The maximum nugget as the ratio of the parameter to the first lag variance.

number_of_nuggetsint, default = 16

How many equally spaced nuggets tested between min_nugget and max_nugget.

rangfloat, optional

If given, then range is fixed to this value.

min_rangefloat, default = 0.1

The minimal fraction of a variogram range, 0 < min_range <= max_range.

max_rangefloat, default = 0.5

The maximum fraction of a variogram range, min_range <= max_range <= 1. Parameter max_range greater than 0.5 raises warning.

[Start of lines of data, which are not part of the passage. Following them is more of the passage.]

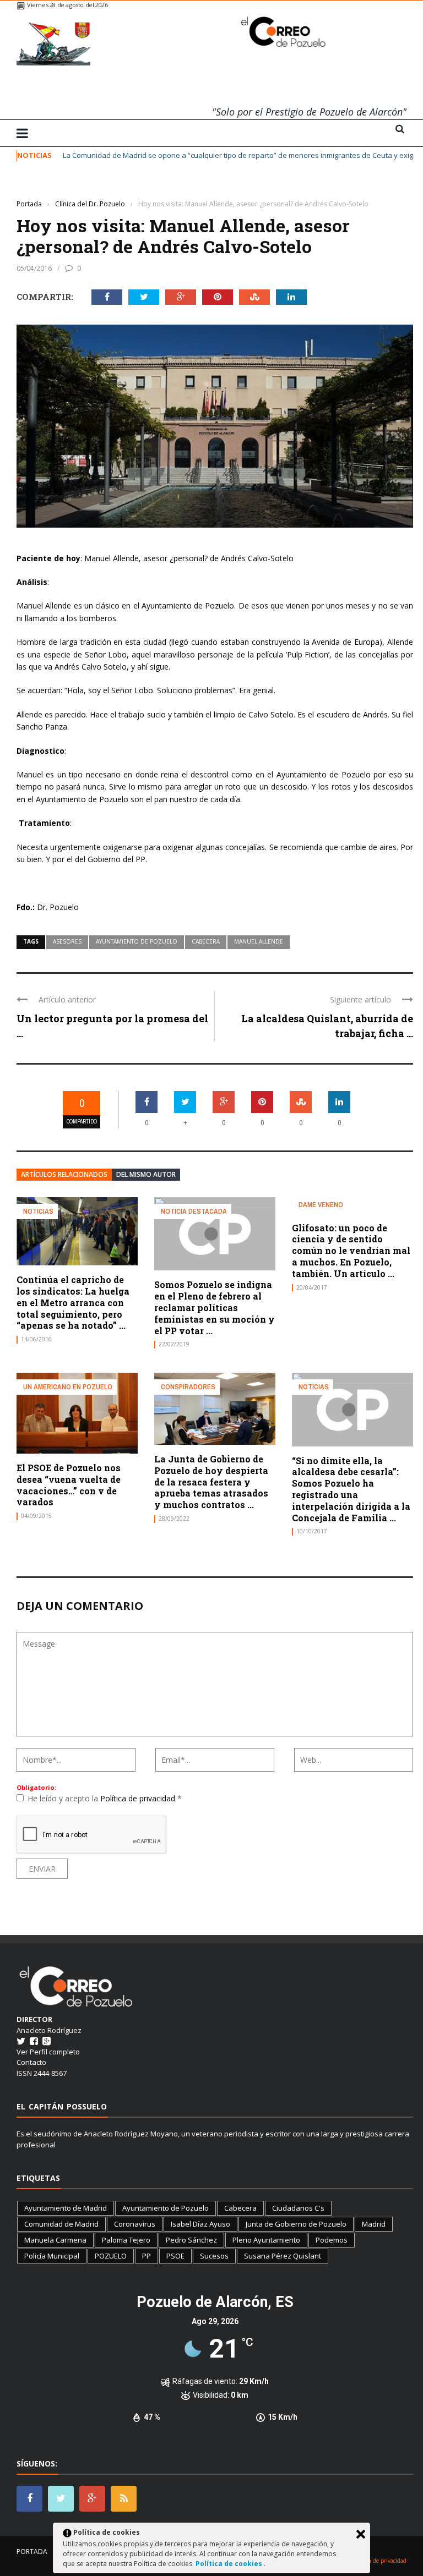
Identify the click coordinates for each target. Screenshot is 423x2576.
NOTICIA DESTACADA (194, 1211)
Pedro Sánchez (191, 2240)
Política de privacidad (138, 1798)
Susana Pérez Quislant (282, 2256)
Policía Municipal (51, 2256)
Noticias (38, 1211)
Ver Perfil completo (48, 2052)
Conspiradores (188, 1386)
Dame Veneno (321, 1204)
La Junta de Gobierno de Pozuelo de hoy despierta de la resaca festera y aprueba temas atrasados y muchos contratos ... (211, 1481)
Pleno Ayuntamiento (266, 2240)
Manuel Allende (258, 941)
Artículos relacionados (64, 1174)
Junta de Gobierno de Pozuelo (296, 2224)
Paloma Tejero (126, 2240)
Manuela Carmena (55, 2240)
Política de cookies (230, 2563)
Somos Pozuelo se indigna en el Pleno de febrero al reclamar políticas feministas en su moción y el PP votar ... (214, 1307)
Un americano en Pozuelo (67, 1386)
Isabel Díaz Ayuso (200, 2224)
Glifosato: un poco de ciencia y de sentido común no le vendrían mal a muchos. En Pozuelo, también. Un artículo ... (351, 1250)
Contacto (31, 2062)
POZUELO (111, 2256)
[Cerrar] (360, 2534)
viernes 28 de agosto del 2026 (67, 5)
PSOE (175, 2256)
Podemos (332, 2240)
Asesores (67, 941)
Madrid (374, 2224)
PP (146, 2256)
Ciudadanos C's (298, 2208)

number_of_rangesint, default = 16

How many bins are tested between min_range and max_range.

sillfloat, default = None

Partial sill, or sill when nugget is set to zero. Total sill is a sum of partial sill and nugget. If given, then partial sill is fixed to this value.

n_sill_valuesint, default = 5

The last n experimental semivariance records for sill estimation. (Used only when sill_from_variance is set to False).

sill_from_variancebool, default = False

Estimate sill from the variance (semivariance at distance 0).

min_sillfloat, default = 0.5

The minimal fraction of the variogram variance at lag 0 to find partial sill, 0 <= min_sill <= max_sill.

max_sillfloat, default = 2

The maximum fraction of the variogram variance at lag 0 to find partial sill.

number_of_sillsint, default = 16

How many equally spaced sill values are tested between min_sill and max_sill.

directionfloat, in range [0, 360], default=None

The direction of a semivariogram. If None given then semivariogram is isotropic. This parameter is required if passed experimental variogram is stored in a numpy array.

error_estimatorstr, default = ‘rmse’

A model error estimation method. Available options are:

  • ‘rmse’: Root Mean Squared Error,

  • ‘mae’: Mean Absolute Error,

  • ‘bias’: Forecast Bias,

  • ‘smape’: Symmetric Mean Absolute Percentage Error.

deviation_weightingstr, default = “equal”

The name of the method used to weight error at a given lags. Works only with RMSE. Available methods:

  • equal: no weighting,

  • closest: lags at a close range have bigger weights,

  • distant: lags that are further away have bigger weights,

  • dense: error is weighted by the number of point pairs within lag.

show(subplots: bool = False)[source]

Method plots experimental and theoretical variograms.

Parameters:
subplotsbool, default = False

If True then each indicator variogram is plotted on a separate plot. Otherwise, all variograms are plotted on a single plot.